Author GlamourBabe Posted December 24, 2007 Author Posted December 24, 2007 Hi You have read my thread completely wrong sorry! I am talking about 2 ex boyfriends in this thread please read it again Glamour Babe
Author GlamourBabe Posted December 24, 2007 Author Posted December 24, 2007 (edited) Maybe I havent worded it clearly but up untill paragraph 8 I am talking about my recent ex boyfriend.
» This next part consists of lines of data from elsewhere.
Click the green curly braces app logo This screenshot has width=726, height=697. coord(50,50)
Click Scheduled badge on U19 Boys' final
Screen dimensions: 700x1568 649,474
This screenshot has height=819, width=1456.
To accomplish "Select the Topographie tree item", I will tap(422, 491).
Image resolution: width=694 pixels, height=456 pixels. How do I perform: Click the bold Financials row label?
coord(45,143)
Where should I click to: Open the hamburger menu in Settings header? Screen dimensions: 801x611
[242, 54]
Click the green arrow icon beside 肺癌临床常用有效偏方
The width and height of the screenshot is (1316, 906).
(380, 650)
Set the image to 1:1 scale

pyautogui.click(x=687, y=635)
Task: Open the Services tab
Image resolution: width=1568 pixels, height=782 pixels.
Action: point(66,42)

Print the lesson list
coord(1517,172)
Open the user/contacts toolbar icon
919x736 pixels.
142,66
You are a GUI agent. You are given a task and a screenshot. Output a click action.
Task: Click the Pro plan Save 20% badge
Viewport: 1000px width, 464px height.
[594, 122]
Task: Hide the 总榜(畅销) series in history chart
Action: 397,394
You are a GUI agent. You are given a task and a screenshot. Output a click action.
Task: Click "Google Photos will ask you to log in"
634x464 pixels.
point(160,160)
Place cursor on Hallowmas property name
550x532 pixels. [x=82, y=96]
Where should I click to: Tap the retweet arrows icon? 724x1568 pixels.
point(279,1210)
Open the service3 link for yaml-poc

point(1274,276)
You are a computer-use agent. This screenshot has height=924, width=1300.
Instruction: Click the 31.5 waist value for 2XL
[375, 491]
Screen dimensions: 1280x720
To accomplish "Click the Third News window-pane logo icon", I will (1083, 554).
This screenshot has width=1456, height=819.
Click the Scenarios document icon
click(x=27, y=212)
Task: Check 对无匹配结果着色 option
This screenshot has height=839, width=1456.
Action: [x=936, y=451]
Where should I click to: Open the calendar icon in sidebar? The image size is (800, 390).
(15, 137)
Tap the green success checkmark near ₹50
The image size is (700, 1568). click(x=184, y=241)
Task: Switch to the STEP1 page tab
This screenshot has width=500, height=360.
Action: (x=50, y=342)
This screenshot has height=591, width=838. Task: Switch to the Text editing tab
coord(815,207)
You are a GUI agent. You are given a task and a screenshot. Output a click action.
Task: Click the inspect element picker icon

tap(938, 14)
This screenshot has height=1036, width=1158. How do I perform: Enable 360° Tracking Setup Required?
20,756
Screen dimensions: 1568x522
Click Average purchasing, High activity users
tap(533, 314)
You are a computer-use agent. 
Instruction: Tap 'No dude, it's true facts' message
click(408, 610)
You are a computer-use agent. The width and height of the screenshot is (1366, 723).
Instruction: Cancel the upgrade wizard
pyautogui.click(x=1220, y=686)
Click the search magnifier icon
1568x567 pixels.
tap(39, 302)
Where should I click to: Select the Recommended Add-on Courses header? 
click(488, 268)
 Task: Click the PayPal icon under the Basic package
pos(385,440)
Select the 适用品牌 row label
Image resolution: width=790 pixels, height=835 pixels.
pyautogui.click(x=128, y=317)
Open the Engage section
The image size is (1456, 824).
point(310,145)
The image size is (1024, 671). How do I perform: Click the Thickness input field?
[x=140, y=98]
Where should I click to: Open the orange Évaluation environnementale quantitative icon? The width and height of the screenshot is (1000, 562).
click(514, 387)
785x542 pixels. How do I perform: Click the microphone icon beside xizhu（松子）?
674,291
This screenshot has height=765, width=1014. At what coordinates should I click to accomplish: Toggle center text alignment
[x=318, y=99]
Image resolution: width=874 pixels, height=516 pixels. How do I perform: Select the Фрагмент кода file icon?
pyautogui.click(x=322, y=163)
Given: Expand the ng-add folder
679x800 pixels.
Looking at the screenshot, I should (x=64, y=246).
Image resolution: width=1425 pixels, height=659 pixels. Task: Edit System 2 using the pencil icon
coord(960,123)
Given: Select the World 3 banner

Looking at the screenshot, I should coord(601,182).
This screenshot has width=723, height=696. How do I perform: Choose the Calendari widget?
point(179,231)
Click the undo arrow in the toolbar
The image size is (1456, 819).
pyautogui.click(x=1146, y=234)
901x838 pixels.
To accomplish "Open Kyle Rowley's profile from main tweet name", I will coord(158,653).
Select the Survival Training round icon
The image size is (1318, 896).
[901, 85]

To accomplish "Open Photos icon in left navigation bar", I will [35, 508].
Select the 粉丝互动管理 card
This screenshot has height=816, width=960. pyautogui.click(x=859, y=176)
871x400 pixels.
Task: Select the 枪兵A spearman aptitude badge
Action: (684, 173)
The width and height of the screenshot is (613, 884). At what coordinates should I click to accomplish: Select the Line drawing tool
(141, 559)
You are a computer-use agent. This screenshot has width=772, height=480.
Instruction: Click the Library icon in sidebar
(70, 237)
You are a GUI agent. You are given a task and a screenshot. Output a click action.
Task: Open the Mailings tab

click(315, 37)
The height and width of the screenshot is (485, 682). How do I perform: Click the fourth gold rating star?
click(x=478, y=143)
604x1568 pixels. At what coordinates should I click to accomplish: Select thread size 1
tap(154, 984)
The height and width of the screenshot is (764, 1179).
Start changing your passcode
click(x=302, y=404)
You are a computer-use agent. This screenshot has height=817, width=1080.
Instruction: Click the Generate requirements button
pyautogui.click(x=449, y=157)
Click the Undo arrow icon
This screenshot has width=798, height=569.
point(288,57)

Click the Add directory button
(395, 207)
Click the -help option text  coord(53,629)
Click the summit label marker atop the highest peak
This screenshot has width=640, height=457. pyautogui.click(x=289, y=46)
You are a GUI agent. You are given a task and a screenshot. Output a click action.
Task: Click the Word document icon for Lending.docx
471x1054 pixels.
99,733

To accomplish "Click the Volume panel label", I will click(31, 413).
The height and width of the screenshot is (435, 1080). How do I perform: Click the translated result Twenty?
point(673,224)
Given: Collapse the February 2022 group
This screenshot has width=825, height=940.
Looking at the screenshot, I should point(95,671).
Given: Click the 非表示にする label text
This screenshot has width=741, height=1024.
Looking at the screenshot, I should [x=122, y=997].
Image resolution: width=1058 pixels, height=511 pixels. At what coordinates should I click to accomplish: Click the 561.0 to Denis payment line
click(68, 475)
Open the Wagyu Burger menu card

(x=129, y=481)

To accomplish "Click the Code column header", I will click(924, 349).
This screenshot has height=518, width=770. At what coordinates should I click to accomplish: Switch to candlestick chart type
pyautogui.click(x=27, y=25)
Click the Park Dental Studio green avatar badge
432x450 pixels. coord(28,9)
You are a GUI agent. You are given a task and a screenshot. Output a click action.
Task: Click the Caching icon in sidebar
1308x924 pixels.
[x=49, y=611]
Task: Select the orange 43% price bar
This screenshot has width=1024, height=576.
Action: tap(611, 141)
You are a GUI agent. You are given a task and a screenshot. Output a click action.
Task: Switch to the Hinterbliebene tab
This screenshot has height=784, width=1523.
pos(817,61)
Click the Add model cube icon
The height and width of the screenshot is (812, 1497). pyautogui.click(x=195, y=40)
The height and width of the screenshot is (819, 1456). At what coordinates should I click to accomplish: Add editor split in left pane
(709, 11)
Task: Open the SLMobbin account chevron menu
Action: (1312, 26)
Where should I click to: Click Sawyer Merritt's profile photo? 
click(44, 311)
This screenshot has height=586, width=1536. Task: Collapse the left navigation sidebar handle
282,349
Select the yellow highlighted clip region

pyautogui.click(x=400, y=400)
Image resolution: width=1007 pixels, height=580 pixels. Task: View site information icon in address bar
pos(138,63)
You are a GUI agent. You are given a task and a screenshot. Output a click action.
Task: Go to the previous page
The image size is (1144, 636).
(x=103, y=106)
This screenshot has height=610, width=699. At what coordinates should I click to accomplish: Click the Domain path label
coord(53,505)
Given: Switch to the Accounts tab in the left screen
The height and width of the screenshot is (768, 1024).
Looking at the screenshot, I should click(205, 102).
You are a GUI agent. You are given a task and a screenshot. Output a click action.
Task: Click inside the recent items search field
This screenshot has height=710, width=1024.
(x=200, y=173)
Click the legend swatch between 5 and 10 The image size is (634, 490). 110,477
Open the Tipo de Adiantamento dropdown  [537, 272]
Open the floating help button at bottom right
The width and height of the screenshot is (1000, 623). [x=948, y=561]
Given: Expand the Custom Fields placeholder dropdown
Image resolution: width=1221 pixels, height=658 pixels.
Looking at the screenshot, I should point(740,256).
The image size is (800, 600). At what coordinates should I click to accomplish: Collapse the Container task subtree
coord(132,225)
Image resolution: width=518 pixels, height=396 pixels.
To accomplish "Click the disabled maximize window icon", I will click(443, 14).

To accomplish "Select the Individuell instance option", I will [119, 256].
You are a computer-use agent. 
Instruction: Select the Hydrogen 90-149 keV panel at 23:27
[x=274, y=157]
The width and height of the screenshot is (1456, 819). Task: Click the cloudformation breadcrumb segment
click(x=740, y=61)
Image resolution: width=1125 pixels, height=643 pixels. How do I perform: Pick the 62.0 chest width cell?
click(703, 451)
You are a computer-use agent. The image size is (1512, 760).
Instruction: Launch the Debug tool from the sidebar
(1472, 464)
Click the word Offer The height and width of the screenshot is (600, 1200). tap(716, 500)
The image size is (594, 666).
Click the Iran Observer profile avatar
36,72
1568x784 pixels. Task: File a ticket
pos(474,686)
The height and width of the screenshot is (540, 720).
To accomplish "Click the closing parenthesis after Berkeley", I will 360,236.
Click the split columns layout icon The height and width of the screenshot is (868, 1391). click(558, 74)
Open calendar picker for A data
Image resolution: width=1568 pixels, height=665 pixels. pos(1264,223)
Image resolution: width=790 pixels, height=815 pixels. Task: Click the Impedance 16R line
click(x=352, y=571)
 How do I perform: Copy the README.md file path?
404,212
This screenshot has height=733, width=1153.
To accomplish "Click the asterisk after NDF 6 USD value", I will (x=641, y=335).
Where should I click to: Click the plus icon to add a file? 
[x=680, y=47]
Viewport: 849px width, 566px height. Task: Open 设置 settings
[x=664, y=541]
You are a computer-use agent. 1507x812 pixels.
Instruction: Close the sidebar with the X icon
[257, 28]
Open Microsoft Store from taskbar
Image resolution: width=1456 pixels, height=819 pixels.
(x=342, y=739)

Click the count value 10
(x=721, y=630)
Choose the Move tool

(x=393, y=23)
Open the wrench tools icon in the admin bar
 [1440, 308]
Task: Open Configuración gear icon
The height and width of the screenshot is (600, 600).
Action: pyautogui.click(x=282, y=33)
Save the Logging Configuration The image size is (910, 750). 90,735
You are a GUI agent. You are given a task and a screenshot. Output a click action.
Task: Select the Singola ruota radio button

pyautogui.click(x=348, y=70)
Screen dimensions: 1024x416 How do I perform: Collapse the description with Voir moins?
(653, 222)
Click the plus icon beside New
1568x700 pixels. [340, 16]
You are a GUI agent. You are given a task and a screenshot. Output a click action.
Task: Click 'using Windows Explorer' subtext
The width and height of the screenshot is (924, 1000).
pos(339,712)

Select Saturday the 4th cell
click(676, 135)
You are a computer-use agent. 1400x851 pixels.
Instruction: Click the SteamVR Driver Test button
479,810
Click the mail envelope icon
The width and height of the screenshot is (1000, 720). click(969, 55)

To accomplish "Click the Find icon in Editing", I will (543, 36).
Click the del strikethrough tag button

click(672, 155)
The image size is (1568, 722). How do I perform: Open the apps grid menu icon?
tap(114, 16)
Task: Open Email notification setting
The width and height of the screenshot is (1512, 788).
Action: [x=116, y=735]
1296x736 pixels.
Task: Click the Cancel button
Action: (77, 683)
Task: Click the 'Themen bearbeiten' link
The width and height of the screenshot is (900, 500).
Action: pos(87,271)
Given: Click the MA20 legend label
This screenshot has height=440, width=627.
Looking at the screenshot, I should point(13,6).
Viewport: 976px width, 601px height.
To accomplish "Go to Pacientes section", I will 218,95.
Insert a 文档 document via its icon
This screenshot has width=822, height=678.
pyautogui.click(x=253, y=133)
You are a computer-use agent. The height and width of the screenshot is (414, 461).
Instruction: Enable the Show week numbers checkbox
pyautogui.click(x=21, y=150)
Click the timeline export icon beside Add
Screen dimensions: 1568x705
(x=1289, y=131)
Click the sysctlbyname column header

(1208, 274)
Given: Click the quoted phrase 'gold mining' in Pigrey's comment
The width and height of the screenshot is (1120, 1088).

I then say The first ex boyfriend ( talking about something else )... I dont need support on that, I dont love him anymore its fine. Please help on the other stuff though . The comment about the friends, I feel was made in good intent. However, if you read my original post you will see why this has not been easy for me. Edited December 24, 2007 by GlamourBabe
Author GlamourBabe Posted December 24, 2007 Author Posted December 24, 2007 Any more replies anyone? x
Ariadne Posted December 24, 2007 Posted December 24, 2007 Any more replies anyone? x Are you kidding? You expect me to read that huge humongous post on xmas eve... and then another one that says "sorry long" to complement the first huge one? Boy, not sure what your problem is, but I'm getting a hint already Ariadne
Author GlamourBabe Posted December 24, 2007 Author Posted December 24, 2007 Thanks for that Ariadne! Means a lot!